Ils sont fréquents en Provence et bien connus dès les Xème-XIème siècles comme l’attestent les chartes de St Victor entre autres. Le nom alors latinisé en Amelius, connaissait aussi à la même époque sa forme romano-provençale définitive de AMIEL. Il s’agit d’un nom dérivé de « ami » par atténuation car cette appellation signifiait « amant ».

Les Pennois qui vivaient sous la suzeraineté des premiers comtes-rois de la Maison d’Anjou au Moyen Age, connaissaient bien les AMIEL en tant que compatriotes. En effet en 1308, RAIMOND cultivait des terres sur notre terroir pour le compte des Templiers comme ses voisins, Autran et Pierre LAUTARD ou Guillaume CASTEL déjà rencontrés. En 1343, les familles de GUIGUES et GUILLAUME AMIEL sont déclarées imposables à La Penne. Celle de GUIGUES le demeure encore en 1364. Ensuite, il ne sera plus question d’eux avant longtemps. Les AMIEL quittent définitivement la commune mais ils ne sont pas loin ! Le dénombrement de Puget-Théniers en 1708 y situe les familles de PIERRE, LOUIS et ETIENNE. Il faudra attendre le XIXème siècle pour les retrouver à Saint-Antonin avec une implantation probablement plus ancienne. A cette époque, JOSEPH (SA v.1850-) eut de Thérèse SAVINIEN (de l’hospice de Toulon - 0/0-+1923) au moins une fille, Thérèse Joséphine (SA 1871-1953). Elle fut l’épouse de Joseph Marius ROMAN de Pinaud (1867-1953). Ce sont donc les grands-parents maternels de nos contemporains : Marthe = ASTEGGIANO, Yvette = BRUSCHI, Louisette = REGIS, CLAUDE « de Michel » et feue Josette = BOSSA.

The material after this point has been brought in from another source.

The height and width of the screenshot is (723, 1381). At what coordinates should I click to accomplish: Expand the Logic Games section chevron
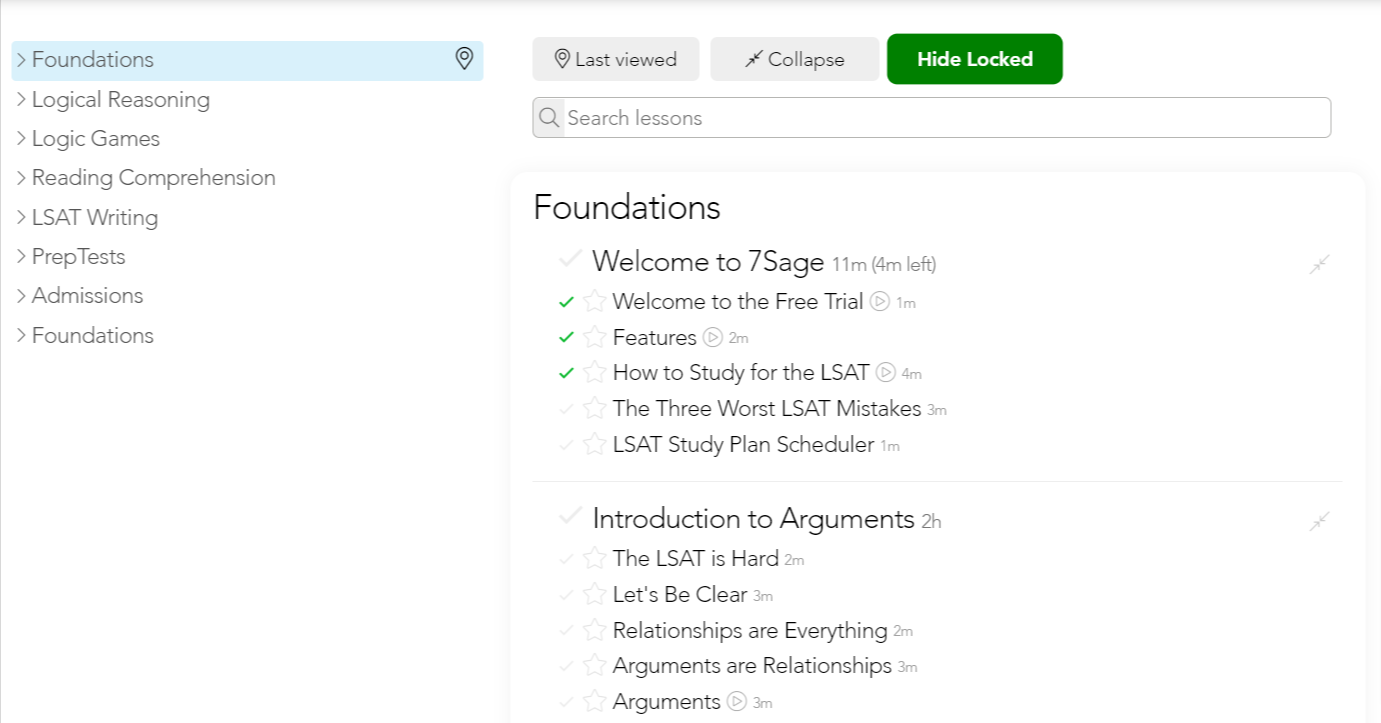pyautogui.click(x=21, y=139)
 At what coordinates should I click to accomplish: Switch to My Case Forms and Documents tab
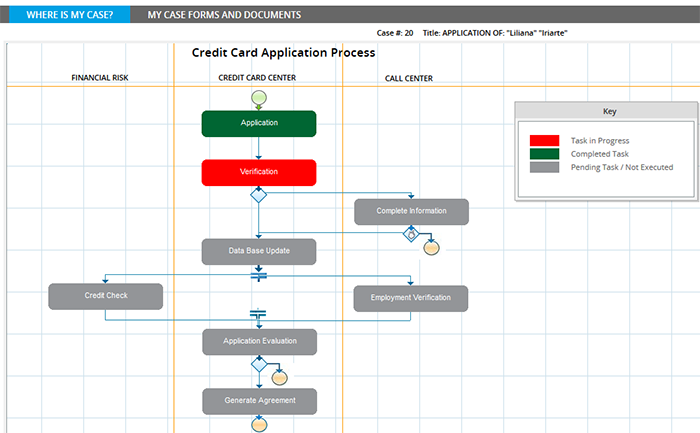224,15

En résumé, après une longue absence les AMIEL réintègrent le patrimoine familial de notre Communauté pour contribuer au développement de la branche collatérale des ROMAN dite de Pinaud au XIXème siècle. Même l’apport d’un seul membre peut être déterminant comme le montre ce premier exemple.